Apple just launched the new iPhone 15 models, and there’s admittedly a lot to like about them, especially when it comes to new features and design flourishes. However, even looking at what’s new with the iPhones, we can’t help but think about how it all relates to Android.
Unlike previous Apple events, the iPhone 15 presentation didn’t really introduce much that we didn’t already know. Even still, we’re back at it, taking a look at all of the “revolutionary, new” changes to the iPhone 15 that aren’t actually all that new or revolutionary. We’ve managed to find four things that the iPhone 15 stole from Android phones.
USB-C – Le 1 and Le Max 1 (2015)
This is the one that Apple fans have been waiting for the longest, and the wait is finally over. The Lightning port is now dead (for the most part), as it’s now available on all four iPhone 15 models. We knew this was coming following the European Parliament’s mandate late last year, which is requiring all smartphones to be released with USB-C by December 28, 2024. So, instead of waiting until the iPhone 16, Apple opted to make this change with this year’s release.

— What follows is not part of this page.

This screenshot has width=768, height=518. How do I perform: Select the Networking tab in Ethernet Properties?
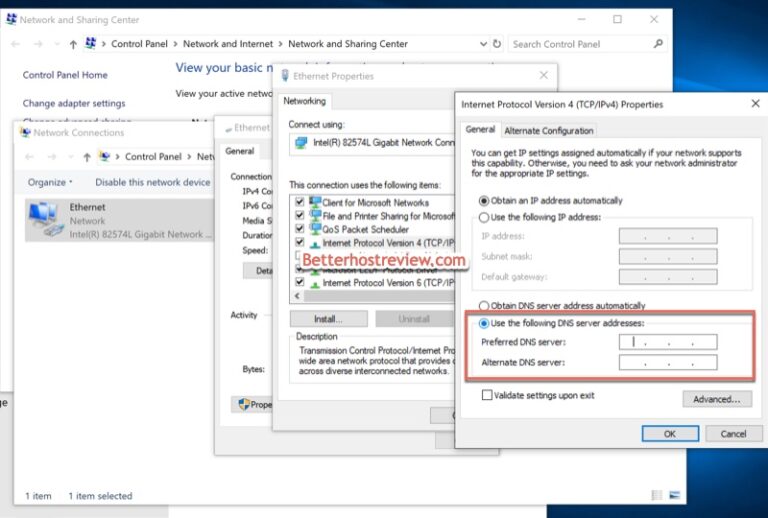pyautogui.click(x=304, y=101)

Unsurprisingly, there are some limitations as even the iPhone 15 Pro and Pro Max models are using USB 3 with 10Gbps transfer speeds. While it’s quite a bit better than the 480 Mbps speeds offered by the Lightning cable, it’s only half of the 20 Gbps speeds capable with the Galaxy S23 series.
Would you believe that it wasn’t LG, HTC, or even Samsung to be the first to debut USB-C on their smartphones? Instead, it was a now-forgotten company by the name of “LeEco” with the Le 1 and Le Max. This was back in the days of Android Lollipop, and despite leading the charge, the company fizzled out just a few years later.
Periscope Camera – Huawei P30 Pro (2019)
Another long-awaited change for iPhone users is an improved periscope telephoto lens, and it’s now arrived in the form of a “new” camera in the iPhone 15 Pro Max. While it hasn’t been around on Android phones for as long as USB-C, you’ll have to go all the way back to the Huawei P30 Pro from 2019.
Apple’s implementation offers 5x optical zoom capabilities, an improvement over the 3x telephoto zoom in other iPhone models and matching what the latest Google Pixel 7 Pro offers. Keeping with the trend, this is just half of what you’ll experience with the Galaxy S23 Ultra and its 10x optical zoom capabilities.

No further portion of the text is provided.